* _TEXTE CHOISI_
▶

Graphiste, illustrateur et animateur indépendant, son travail tente de tisser un lien entre un intérêt pour le portrait – thème classique de l’histoire de l’art – et la recherche d’une voie singulière et originale dans la pratique de ce même thème. Confrontant le dessin d’observation à l’expérience graphique au travers d’un médium encore relativement jeune, la peinture numérique. Conjuguant une pratique assidue du croquis in situ (carnettiste et membre de la communauté Urban Sketchers) à une réflexion sur les contraintes et les libertés inhérentes au « digital media ». Ces prises de notes quotidiennes deviennent un champ d’expérimentation, une recherche du point de rupture entre l’essentiel et le superflu. Il présentera quelques carnets et impressions lors des ateliers ouverts.

Léontine Soulier

Illustratrice vivant et travaillant Strasbourg, Léontine Soulier, par ses images, parle de son histoire et du monde qui l’entoure. On y voit des bribes de vie, des extraits de paysages qu’elle a foulés, des corps, parfois hybrides, qui se mêlent à la nature, les choses qui la révoltent, l’apaisent ou la dérangent. Avec poésie et toujours par métaphores, elle essaie de semer finement des idées, des sensations, d’en dire un peu, mais pas trop. À chaque lecteur·ice de lire ses images avec son propre vécu, son ressenti, et son identité. Léontine aime mélanger et découvrir des techniques, que ce soit sur de petits formats papier ou bien sur de grands murs. Patsels à l’huile, crayons de couleurs, gouache tous se mêle dans des ses dessins aux couleurs explosives ! Elle a aussi à cœur de parler et partager son travail lors de rencontres ou d’ateliers.

◀

* _SÉRIE D'EXERCICES_
1) Traduisez en anglais cette phrase de la présentation des artistes : « Elle a aussi à cœur de parler et partager son travail lors de rencontres ou d’ateliers. »
2) Reprenez la présentation des artistes après sa dernière phrase et poursuivez-la.
Les lignes qui suivent ne sont pas utiles pour ce travail.

* _MATÉRIEL FOURNI_
▶

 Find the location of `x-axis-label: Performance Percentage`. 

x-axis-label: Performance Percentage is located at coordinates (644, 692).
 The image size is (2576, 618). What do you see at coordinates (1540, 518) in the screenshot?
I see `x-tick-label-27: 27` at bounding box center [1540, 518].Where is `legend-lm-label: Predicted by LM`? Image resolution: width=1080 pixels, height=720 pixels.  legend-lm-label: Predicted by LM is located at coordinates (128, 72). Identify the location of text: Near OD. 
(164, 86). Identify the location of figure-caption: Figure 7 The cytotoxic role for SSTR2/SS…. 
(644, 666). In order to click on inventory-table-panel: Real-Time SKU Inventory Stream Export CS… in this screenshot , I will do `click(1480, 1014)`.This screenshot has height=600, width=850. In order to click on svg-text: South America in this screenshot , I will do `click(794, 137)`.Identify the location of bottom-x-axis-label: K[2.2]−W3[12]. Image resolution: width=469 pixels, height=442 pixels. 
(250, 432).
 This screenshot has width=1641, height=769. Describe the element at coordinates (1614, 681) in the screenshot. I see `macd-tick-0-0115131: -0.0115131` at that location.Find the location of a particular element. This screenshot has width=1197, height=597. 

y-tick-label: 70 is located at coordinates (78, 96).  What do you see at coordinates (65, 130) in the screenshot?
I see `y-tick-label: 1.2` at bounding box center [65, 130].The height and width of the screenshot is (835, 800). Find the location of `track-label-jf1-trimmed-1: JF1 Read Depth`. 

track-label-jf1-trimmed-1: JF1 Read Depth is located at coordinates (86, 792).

◀

* _RÉPONSES PAR EXERCICE_
1) She is also keen to talk about and share her work at meetings or workshops.

2)
LaGraineMère

J’ai toujours dessiné. Pourtant, cinéphile et passionné par l’image, c’est avec la photographie, la vidéo et l’écriture de scénario que je commence mon aventure artistique en autodidacte. A 30 ans, je reprends mes études. Après un DAEU, je reviens aux sources de mon expression visuelle en 2006-2007, en suivant une année de prépa aux Ateliers des Arts Plastiques de Colmar. Par la suite, je réalise une série de toiles, en techniques mixtes, sur le thème de la Naissance, de son Mystère et de la place de l’Homme dans la Nature, en réinventant mes propres mythes. C’est sous la forme d’une graine que se cristallise désormais ce sujet. Par la répétition, je crée un langage primaire, enfantin, pour transfigurer et réinventer le réel et faire émerger un regard nouveau sur ce qui nous entoure.  Outre la peinture, je pratique l’illustration jeunesse, et depuis 2022, la linogravure. Cette technique permet d’allier le dessin et le geste de gravure, qui se rapproche de la sculpture. La transposition sur le papier est mécanique : elle autorise la duplication d’une même image à l’infini, en jouant avec le support et les couleurs, donnant une identité propre à chaque impression. C’est sous la forme d’un atelier participatif que je tisse le lien avec le public. J’expose mes œuvres, propose mon univers graphique, que chacun peut s’approprier en  imprimant lui-même une plaque et prendre ainsi part au geste artistique. SUM Romuald

Philippe Bader

Ma démarche Je marche. De temps en temps, à un moment précis, très précis, je m’arrête pour faire une photo de quelque chose que je vois. Plus tard, devant mon écran, je regarde la photo avec étonnement. Je la montre, en espérant que d’autres verront ça. Incroyable, le réel ! Parti-pris esthétique La beauté d’une photo ne tient pas à autre chose qu’à son rapport troublant avec le réel. Beauté gratuite, sans autre intention que celle de montrer ce qui est là. Ni pour le rendre joli, ni pour informer, ni par souci documentaire. Ce qui est là, à Guebwiller ou à Rennes, à Dakar ou à New-York. Où des hommes et des femmes vivent, avec leurs autos, sur des croûtes de macadam, avec leurs accessoires, photogéniques comme des cailloux.